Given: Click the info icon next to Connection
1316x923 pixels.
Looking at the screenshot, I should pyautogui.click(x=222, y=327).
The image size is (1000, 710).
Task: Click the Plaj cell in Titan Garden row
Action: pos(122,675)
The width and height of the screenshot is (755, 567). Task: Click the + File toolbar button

==

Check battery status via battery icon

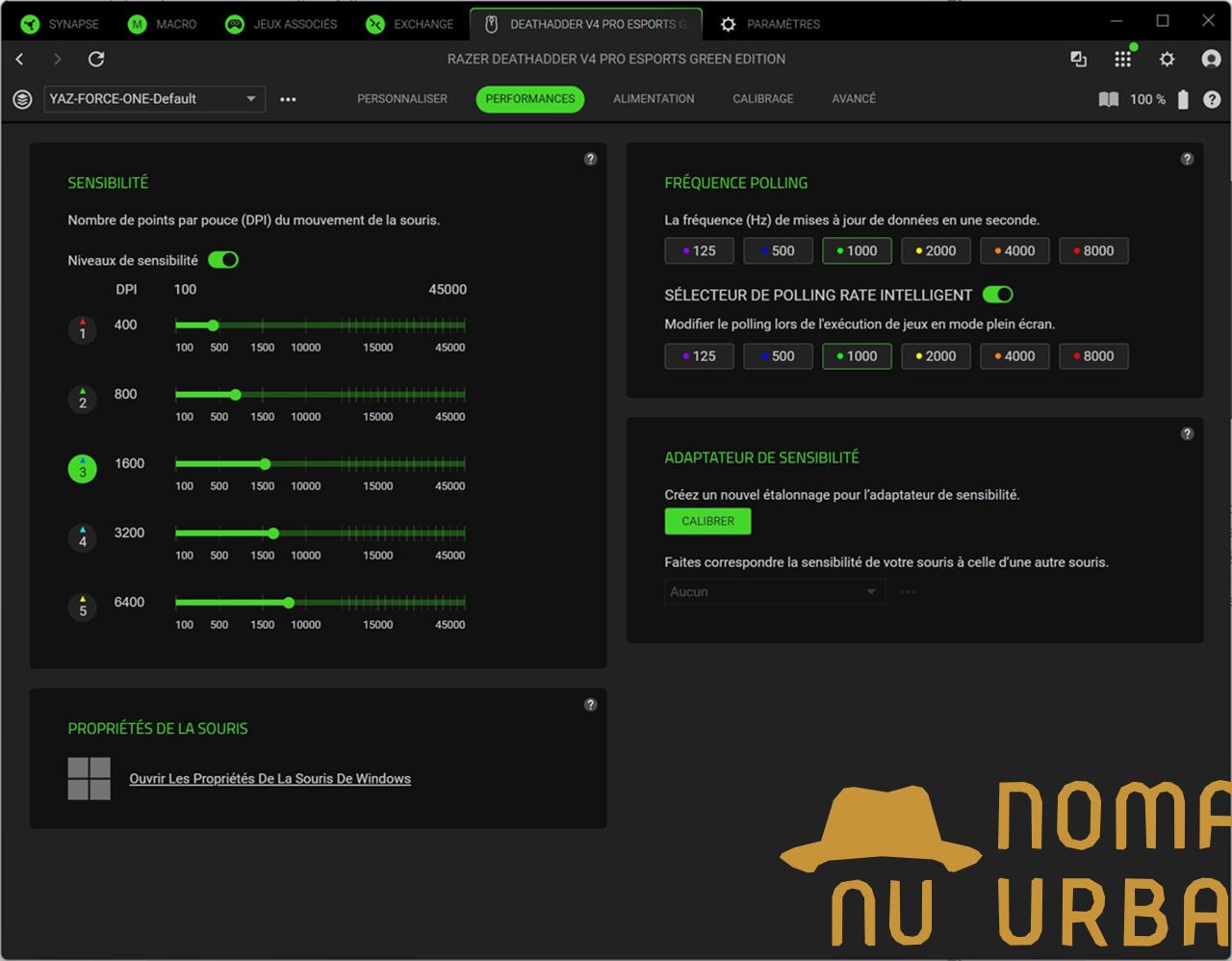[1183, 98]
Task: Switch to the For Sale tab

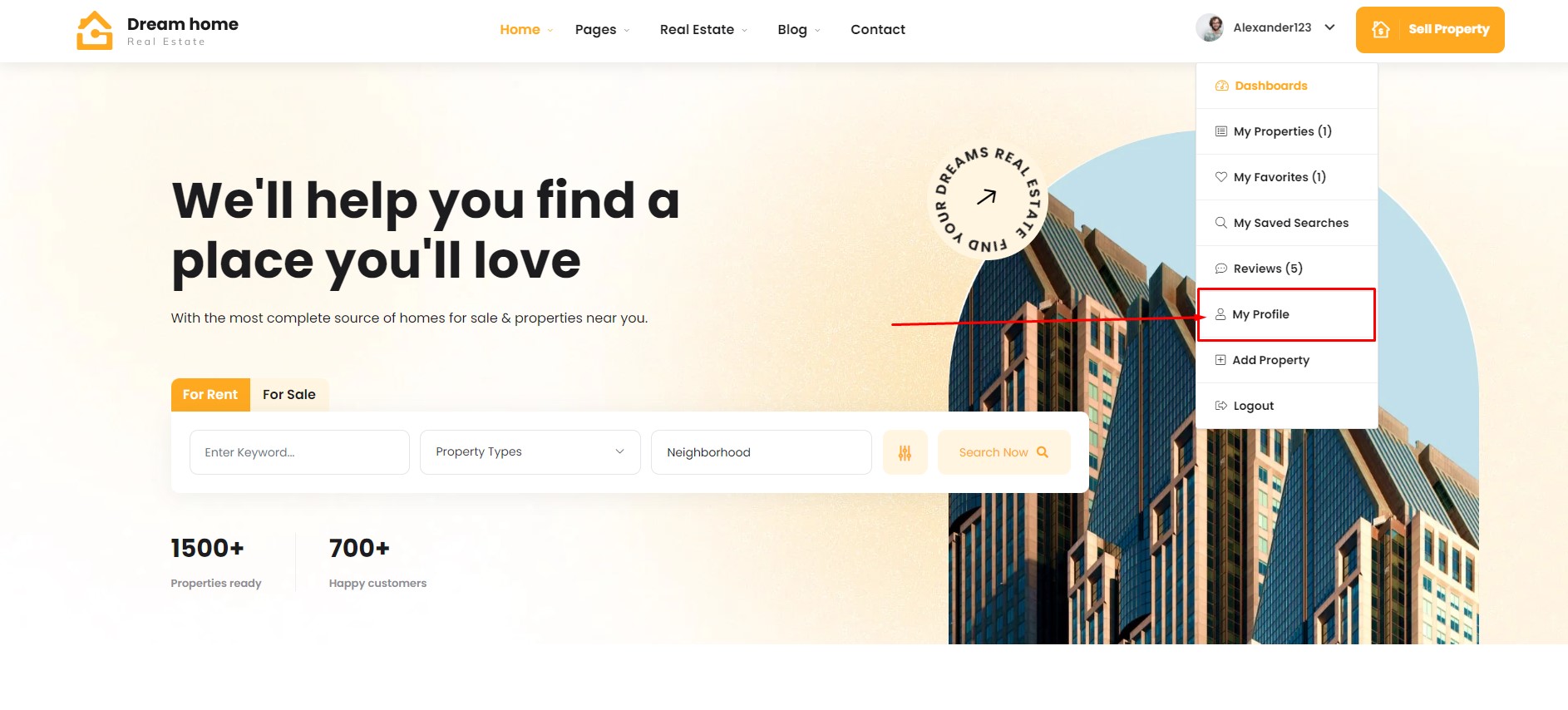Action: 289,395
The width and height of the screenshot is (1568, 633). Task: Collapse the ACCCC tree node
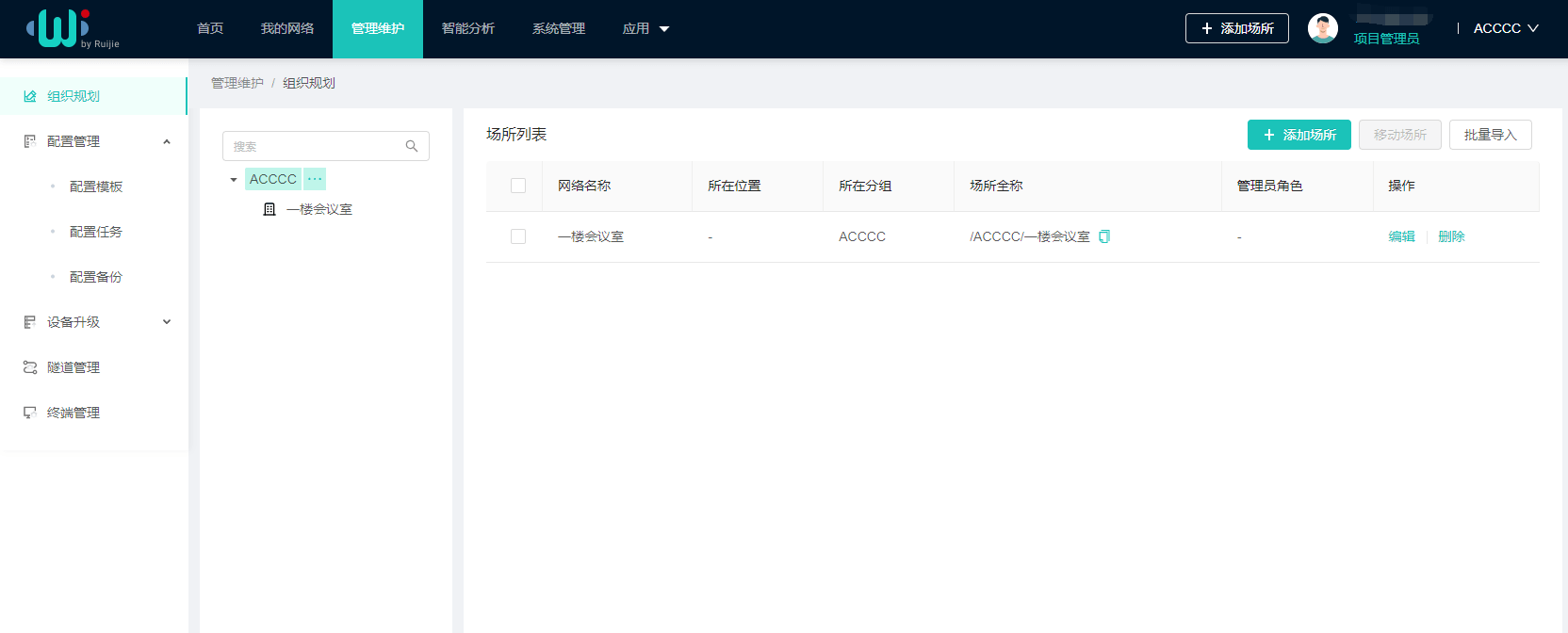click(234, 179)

==

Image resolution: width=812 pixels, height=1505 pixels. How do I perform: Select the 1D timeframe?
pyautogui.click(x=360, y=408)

_Action item_
Transcribe the records above from the line holding "1316x923 pixels." down to the line holding "The width and height of the screenshot is (755, 567).", inclusive, without adding anything.

_Solution to this task_
1316x923 pixels.
Looking at the screenshot, I should pyautogui.click(x=222, y=327).
The image size is (1000, 710).
Task: Click the Plaj cell in Titan Garden row
Action: pos(122,675)
The width and height of the screenshot is (755, 567). Task: Click the + File toolbar button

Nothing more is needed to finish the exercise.